___ Supplied material ___
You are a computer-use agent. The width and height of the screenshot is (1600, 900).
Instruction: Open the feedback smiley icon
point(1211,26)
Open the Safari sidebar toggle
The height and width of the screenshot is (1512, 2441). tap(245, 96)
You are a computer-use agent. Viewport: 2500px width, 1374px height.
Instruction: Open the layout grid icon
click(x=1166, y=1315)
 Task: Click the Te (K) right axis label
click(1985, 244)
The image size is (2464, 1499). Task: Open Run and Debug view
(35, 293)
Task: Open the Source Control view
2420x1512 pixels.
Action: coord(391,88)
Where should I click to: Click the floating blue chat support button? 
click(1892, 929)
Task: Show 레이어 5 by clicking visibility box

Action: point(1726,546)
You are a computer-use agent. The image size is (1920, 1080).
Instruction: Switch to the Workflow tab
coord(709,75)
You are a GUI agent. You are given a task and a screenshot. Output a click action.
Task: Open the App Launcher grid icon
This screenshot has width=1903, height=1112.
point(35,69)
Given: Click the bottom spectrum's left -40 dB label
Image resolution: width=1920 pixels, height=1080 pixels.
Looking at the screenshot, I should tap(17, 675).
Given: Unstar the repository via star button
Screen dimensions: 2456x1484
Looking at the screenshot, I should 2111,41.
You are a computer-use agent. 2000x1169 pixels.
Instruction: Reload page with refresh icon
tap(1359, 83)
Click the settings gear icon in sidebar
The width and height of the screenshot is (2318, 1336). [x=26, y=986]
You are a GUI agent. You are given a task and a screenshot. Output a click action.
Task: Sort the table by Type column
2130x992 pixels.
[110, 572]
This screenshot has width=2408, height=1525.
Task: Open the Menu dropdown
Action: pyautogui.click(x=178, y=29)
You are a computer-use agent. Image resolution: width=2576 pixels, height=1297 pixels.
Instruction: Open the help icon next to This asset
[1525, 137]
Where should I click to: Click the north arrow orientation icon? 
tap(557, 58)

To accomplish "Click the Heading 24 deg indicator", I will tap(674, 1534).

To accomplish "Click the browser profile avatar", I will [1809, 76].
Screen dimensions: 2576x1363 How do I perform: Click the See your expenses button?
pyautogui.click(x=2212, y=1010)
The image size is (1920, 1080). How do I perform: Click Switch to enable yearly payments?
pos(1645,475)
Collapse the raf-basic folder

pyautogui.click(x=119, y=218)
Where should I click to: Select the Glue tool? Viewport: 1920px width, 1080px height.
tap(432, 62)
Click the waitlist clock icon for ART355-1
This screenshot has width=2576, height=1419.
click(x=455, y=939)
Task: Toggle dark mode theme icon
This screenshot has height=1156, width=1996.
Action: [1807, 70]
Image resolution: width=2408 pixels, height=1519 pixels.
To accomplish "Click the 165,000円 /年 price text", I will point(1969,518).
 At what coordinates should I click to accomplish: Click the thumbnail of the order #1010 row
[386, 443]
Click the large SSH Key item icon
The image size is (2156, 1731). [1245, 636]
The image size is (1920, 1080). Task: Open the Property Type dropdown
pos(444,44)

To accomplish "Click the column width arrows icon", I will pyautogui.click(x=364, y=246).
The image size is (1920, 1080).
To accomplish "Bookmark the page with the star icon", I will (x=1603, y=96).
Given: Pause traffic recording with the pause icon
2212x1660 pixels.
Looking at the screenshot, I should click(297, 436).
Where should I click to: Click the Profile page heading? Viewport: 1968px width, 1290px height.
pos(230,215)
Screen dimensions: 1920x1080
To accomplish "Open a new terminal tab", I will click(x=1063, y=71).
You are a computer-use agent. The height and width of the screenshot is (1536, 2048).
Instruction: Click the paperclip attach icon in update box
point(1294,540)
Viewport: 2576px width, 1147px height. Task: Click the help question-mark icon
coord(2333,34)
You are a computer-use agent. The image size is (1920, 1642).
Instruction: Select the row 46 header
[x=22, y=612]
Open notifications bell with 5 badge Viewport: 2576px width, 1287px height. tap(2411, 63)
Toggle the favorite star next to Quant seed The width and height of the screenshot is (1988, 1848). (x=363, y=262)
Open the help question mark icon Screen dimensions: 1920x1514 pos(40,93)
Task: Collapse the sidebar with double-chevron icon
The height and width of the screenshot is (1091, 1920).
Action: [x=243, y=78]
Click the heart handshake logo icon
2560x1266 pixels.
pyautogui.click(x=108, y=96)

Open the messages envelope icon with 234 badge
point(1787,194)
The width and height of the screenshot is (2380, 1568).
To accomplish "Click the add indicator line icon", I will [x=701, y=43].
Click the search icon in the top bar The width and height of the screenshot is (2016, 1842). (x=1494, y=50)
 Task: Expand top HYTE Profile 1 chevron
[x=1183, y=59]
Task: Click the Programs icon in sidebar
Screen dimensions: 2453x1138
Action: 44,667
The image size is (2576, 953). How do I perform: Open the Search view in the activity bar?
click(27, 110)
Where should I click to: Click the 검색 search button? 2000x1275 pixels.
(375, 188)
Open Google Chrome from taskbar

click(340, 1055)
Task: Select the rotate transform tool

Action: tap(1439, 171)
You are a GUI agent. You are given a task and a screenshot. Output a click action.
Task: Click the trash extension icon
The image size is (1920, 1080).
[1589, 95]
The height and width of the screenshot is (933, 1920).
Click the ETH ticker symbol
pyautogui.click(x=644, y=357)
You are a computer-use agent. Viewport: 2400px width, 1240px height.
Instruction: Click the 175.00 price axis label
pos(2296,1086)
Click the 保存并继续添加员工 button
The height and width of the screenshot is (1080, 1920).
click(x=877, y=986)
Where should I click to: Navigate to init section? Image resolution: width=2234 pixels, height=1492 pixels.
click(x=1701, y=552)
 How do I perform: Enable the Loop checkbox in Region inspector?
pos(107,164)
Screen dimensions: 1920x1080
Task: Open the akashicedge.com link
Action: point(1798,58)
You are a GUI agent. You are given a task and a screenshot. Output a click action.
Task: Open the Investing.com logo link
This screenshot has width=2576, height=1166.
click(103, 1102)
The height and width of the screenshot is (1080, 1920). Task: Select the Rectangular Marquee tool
___
Your objective: Filter the records for lines holding the string "computer". Copy each one.

Answer to this task:
You are a computer-use agent. The width and height of the screenshot is (1600, 900).
You are a computer-use agent. Viewport: 2500px width, 1374px height.
You are a computer-use agent. The image size is (1920, 1080).
You are a computer-use agent. 2000x1169 pixels.
You are a computer-use agent. Image resolution: width=2576 pixels, height=1297 pixels.
You are a computer-use agent. The height and width of the screenshot is (1536, 2048).
You are a computer-use agent. The image size is (1920, 1642).
You are a computer-use agent. Viewport: 2400px width, 1240px height.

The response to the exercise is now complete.